CONCLUSIONS AND FINAL REMARKS
This review outlined some of the challenges and needs of the emerging field of PGCC research. Recurrent cancer is generally more aggressive, metastatic, and treatment resistant than the original disease, and PGCC may be driving these adverse characteristics. If embryonic-like PGCCs exemplify the functional unit underlying cancer relapse, then designing therapies that target this subpopulation requires innovation both in the lab and in clinical trials. Researchers must trace the biological underpinnings of the PGCC plasticity over time and create nomenclature to facilitate precise discussions. Clinical trials to study PGCC will necessarily focus on relapse rather than initial treatment response, requiring long term studies and engaged pathologists armed with truly specific markers to help correlate the appearance of PGCC to outcome.
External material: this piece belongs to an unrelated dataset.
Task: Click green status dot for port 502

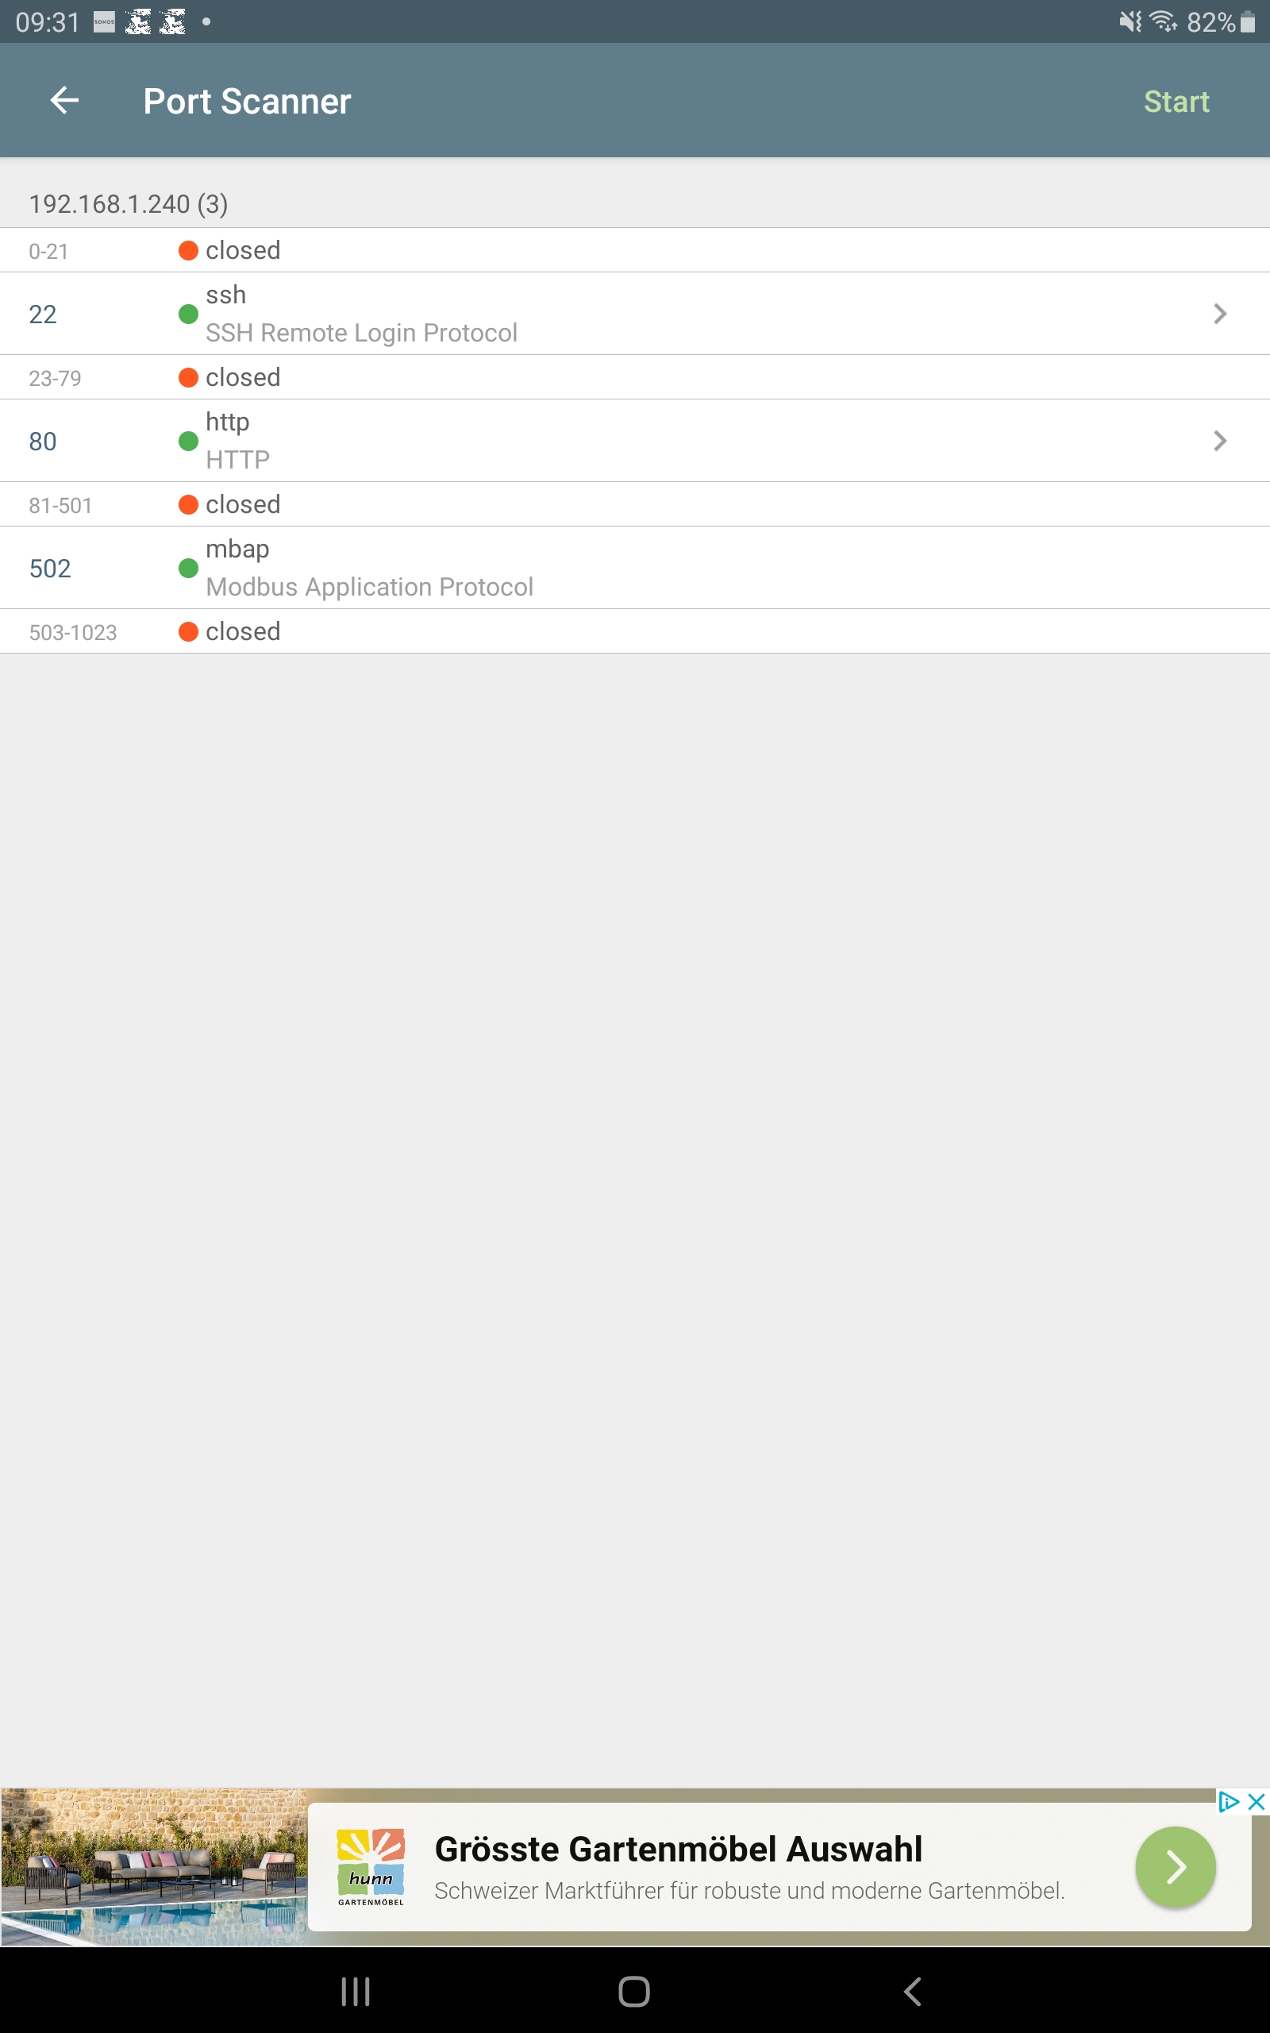Action: pyautogui.click(x=188, y=568)
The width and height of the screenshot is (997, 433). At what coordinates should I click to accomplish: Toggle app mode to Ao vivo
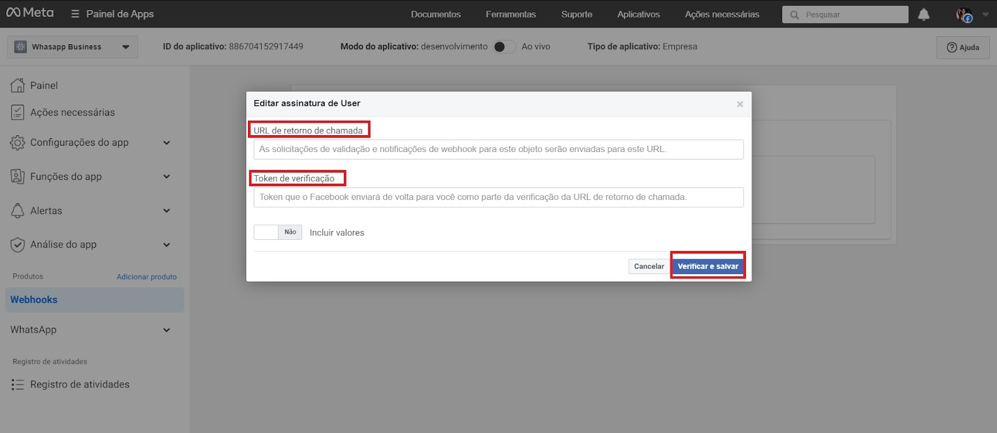(504, 47)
If the vulnerabilities of PGCC can be targeted, many patients may be spared the difficult news that their cancer has returned. Importantly the approach of targeting embryonic vulnerabilities of PGCC may spare somatic, diploid cells allowing clinicians to do great good without simultaneously doing great harm. The field is at an exciting moment, when bench-to-bedside research has the potential to make a difference in the lives of many cancer patients. For those who are interested in further reading, we suggest three seminal papers that describe neosis (Erenpreisa et al., 2011; Sundaram, Guernsey, Rajaraman, & Rajaraman, 2004) and the self-renewing nature of giant cells and proposed a life cycle for these cells (Niu et al., 2016)
Acknowledgements
We continually discover studies that were published with different terminologies, which was part of the impetus for writing this review, and we apologize to any authors who we have left out due to our ignorance or the constraints of space. This work was supported a grant from the National Cancer Institute [grant number: P01 CA203628].